Home Page

Collaborative Learning Exercise:
Frankenstein

Choose one member of your group to act as a recorder.  The recorder will be responsible for reporting on your group's discussion to the class at the end of the period.  The recorder should read these instructions aloud to the group.
"The publishers of the Standard Novels, in selecting Frankenstein for one of their series, expressed a wish that I should furnish them with some account of the origin of the story. I am the more willing to comply, because I shall thus give a general answer to the question, so very frequently asked me--'How I, then a young girl, came to think of and to dilate upon so very hideous an idea?'" ("Author's Introduction," v.)
1. Adopt the viewpoint of Mary Shelley's early critics and argue that Frankenstein is not recognizable as the work of a woman writer. Identify as much evidence as you can to support this conclusion.

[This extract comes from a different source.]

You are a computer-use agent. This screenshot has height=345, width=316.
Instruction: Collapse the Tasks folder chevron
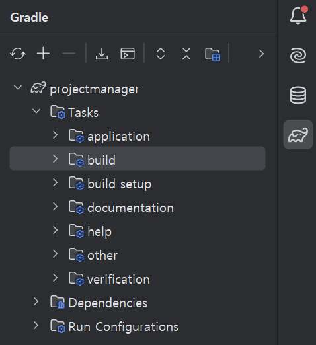(x=36, y=111)
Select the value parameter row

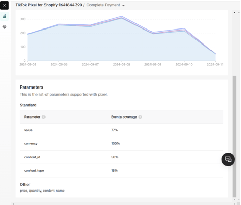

2.  Now, adopt the opposite position and argue that Frankenstein is recognizable as the work of a woman writer.  Identify as much evidence as you can to support this conclusion.
3.  Finally, try to reach a consensus about whether or not Frankenstein is identifiable as the work of a woman writer.  What evidence weighed most heavily with you in reaching this conclusion?  If you are unable to reach a consensus, make a record of your differences
4.  "And now, once again, I bid my hideous progeny to go forth and prosper."  ("Author's Introduction," ix.)  Why does Shelley refer to the novel as "my hideous progeny"?  Who or what else in the novel might be described as someone's "hideous progeny"?  What connection, if any, do you see between the story of Victor Frankenstein and his creature and the story about the composition of the novel that Shelley tells in the "Author's Introduction"?